### DESCRIPTION OF THE TASK
Reproduce verbatim the lines of the material below that run from the line containing "Describe the element at coordinates (546, 554)" through the line containing "division-hero-tile: Our Division", inclusive.

[Saved data entries]
/---

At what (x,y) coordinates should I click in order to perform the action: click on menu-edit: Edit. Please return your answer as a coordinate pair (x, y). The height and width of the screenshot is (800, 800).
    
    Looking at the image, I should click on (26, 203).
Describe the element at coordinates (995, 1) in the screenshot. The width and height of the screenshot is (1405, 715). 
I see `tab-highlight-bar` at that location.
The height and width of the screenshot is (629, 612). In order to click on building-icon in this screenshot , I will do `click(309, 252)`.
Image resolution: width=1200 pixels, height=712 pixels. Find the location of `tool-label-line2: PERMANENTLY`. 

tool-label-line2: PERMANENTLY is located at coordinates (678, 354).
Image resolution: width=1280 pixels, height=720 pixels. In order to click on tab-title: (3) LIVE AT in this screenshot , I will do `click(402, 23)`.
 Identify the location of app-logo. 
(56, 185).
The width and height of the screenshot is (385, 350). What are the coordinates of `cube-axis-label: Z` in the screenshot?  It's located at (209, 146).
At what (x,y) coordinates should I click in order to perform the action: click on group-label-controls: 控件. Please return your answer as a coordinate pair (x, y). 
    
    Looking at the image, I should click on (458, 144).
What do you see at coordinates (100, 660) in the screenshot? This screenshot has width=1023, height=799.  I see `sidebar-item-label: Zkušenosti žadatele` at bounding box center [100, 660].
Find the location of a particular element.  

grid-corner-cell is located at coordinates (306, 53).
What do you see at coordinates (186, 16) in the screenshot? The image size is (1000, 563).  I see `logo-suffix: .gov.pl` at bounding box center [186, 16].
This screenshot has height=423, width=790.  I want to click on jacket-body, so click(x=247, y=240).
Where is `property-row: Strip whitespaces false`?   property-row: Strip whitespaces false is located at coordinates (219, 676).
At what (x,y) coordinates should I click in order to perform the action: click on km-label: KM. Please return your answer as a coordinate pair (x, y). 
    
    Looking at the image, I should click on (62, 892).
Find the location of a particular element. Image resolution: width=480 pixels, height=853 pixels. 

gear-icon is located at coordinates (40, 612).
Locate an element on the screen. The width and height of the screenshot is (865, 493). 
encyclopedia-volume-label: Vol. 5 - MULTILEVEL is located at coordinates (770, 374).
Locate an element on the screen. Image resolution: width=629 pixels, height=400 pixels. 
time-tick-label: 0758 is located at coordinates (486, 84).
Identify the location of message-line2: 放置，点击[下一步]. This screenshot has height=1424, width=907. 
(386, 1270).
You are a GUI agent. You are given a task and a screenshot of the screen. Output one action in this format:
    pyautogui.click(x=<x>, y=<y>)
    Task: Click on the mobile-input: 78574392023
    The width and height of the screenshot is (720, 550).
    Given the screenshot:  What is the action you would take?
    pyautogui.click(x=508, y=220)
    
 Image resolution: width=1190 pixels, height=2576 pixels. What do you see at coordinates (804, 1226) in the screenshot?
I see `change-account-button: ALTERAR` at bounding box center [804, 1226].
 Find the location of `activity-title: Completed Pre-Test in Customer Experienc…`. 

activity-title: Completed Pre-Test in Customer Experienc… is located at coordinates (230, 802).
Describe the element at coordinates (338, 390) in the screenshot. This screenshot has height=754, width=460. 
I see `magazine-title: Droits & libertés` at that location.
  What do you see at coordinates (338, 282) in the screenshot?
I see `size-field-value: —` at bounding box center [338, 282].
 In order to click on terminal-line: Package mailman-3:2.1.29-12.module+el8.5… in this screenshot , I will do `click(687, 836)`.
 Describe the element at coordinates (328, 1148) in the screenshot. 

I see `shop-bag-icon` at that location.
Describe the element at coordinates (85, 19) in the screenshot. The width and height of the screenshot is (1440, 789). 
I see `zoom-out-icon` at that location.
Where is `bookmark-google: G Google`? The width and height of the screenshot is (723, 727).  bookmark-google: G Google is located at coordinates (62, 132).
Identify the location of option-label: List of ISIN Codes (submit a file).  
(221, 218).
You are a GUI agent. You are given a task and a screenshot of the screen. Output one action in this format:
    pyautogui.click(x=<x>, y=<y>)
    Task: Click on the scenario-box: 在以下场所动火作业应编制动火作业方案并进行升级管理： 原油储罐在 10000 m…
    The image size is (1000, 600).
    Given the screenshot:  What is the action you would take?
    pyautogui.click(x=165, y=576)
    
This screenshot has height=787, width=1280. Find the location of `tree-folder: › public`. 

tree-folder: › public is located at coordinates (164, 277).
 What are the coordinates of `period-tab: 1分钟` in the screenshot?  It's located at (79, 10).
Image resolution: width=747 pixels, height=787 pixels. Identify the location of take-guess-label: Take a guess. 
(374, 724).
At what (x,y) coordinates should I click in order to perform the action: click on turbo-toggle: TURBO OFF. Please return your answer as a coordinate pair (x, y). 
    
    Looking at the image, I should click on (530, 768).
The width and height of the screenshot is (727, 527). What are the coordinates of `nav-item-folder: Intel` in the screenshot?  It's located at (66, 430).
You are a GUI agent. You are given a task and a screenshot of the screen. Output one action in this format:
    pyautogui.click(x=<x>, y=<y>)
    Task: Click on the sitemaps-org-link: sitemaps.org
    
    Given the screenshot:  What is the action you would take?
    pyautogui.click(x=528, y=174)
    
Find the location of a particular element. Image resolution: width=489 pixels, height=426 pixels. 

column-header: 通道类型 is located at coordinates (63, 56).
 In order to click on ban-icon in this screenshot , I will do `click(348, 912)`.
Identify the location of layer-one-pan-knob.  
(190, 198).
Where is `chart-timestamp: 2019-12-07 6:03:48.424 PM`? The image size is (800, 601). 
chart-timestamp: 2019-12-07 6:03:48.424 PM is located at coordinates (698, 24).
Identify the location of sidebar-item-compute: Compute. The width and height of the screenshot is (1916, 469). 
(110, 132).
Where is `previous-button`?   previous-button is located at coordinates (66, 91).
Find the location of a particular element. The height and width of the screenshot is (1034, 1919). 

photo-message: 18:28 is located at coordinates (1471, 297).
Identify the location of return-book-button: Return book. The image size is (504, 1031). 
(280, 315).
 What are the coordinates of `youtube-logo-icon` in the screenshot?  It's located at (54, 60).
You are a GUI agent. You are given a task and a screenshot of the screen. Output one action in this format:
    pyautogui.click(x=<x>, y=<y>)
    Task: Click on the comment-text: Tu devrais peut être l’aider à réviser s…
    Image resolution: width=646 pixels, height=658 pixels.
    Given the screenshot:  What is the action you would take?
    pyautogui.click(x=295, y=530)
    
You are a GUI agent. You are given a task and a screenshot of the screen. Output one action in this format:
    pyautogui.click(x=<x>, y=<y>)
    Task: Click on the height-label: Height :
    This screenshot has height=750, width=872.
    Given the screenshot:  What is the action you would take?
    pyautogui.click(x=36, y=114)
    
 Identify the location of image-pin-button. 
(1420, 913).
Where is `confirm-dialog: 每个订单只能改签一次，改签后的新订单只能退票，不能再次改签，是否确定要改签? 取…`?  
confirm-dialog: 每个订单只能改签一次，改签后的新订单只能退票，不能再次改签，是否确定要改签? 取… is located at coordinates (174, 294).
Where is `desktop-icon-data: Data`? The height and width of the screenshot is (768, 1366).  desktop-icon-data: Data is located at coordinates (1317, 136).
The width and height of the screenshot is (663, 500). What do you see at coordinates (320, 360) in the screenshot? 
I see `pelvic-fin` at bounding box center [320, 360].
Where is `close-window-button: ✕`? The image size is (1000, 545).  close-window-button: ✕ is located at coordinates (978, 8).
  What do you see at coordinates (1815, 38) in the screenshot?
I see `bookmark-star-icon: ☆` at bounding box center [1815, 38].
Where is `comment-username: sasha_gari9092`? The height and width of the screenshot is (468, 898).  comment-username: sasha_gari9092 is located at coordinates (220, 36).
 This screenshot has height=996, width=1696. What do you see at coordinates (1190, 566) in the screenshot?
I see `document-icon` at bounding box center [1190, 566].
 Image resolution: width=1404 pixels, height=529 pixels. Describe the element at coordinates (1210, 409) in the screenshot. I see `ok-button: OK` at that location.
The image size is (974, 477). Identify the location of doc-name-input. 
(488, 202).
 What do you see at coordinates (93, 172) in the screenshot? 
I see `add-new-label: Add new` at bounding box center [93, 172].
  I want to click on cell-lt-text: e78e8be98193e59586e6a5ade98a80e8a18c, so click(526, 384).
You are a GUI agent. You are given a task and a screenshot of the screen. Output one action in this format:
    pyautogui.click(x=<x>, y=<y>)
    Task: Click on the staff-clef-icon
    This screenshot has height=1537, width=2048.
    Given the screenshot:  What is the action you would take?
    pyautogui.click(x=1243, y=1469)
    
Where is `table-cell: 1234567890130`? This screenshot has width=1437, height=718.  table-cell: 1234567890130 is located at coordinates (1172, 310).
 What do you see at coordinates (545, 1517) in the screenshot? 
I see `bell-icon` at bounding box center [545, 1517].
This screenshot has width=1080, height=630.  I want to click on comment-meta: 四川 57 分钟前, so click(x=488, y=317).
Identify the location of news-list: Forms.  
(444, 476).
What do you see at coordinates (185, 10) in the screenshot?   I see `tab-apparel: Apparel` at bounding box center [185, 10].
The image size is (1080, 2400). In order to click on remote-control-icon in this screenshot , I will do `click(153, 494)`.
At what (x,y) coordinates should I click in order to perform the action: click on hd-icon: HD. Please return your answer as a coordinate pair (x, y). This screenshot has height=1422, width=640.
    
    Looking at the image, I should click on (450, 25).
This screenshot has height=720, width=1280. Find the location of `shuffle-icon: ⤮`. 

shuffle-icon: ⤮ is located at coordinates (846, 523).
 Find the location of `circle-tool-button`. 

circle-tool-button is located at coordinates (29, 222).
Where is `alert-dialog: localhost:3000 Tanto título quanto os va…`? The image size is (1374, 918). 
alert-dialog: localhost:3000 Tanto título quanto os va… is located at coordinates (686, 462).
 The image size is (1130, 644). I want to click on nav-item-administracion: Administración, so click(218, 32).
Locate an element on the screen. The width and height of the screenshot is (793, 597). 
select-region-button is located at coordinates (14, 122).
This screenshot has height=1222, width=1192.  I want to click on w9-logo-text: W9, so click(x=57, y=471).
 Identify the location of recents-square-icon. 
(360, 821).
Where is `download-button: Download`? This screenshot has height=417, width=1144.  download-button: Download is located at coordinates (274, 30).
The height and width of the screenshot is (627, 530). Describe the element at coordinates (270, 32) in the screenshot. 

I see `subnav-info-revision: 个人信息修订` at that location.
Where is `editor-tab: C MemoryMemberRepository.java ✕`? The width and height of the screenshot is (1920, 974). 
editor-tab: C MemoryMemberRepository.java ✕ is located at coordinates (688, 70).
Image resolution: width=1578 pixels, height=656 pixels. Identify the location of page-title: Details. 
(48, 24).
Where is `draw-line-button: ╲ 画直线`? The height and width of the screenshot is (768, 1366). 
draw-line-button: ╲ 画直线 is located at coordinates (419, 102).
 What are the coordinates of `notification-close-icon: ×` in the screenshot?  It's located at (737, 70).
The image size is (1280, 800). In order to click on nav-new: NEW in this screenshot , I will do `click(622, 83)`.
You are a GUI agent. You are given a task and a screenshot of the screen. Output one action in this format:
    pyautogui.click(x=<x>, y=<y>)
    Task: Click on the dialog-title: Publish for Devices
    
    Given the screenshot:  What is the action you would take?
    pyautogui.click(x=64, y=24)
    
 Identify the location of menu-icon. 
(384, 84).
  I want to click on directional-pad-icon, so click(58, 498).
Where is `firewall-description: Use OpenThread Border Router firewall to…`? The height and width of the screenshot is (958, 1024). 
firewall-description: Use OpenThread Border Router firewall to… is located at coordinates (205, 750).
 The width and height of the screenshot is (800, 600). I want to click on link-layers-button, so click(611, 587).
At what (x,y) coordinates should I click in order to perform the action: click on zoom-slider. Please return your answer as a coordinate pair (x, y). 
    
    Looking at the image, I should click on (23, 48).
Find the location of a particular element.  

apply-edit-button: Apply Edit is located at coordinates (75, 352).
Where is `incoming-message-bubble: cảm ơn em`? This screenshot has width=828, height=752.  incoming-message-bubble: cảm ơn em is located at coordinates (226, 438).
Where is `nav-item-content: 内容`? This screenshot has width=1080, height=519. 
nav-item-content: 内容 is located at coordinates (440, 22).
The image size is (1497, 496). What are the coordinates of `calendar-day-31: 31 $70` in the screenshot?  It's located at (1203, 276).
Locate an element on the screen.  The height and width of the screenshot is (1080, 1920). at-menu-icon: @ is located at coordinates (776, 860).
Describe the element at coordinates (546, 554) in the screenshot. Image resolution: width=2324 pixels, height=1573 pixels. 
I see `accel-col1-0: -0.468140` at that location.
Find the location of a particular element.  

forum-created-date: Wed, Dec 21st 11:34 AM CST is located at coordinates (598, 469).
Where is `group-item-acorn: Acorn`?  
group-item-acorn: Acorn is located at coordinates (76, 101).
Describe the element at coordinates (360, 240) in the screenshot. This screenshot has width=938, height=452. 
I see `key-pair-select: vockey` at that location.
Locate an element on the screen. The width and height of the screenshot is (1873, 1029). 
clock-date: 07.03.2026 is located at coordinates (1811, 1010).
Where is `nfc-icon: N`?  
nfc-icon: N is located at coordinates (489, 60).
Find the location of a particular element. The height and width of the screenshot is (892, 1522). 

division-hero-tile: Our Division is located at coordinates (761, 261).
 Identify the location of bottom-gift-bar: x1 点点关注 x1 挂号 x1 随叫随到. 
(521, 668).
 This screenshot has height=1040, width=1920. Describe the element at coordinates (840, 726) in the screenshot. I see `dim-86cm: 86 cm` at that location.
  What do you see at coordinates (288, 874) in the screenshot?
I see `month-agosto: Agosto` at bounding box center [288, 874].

\---

### RESPONSE FOR THIS EXERCISE
Describe the element at coordinates (546, 554) in the screenshot. Image resolution: width=2324 pixels, height=1573 pixels. 
I see `accel-col1-0: -0.468140` at that location.
Find the location of a particular element.  

forum-created-date: Wed, Dec 21st 11:34 AM CST is located at coordinates (598, 469).
Where is `group-item-acorn: Acorn`?  
group-item-acorn: Acorn is located at coordinates (76, 101).
Describe the element at coordinates (360, 240) in the screenshot. This screenshot has width=938, height=452. 
I see `key-pair-select: vockey` at that location.
Locate an element on the screen. The width and height of the screenshot is (1873, 1029). 
clock-date: 07.03.2026 is located at coordinates (1811, 1010).
Where is `nfc-icon: N`?  
nfc-icon: N is located at coordinates (489, 60).
Find the location of a particular element. The height and width of the screenshot is (892, 1522). 

division-hero-tile: Our Division is located at coordinates (761, 261).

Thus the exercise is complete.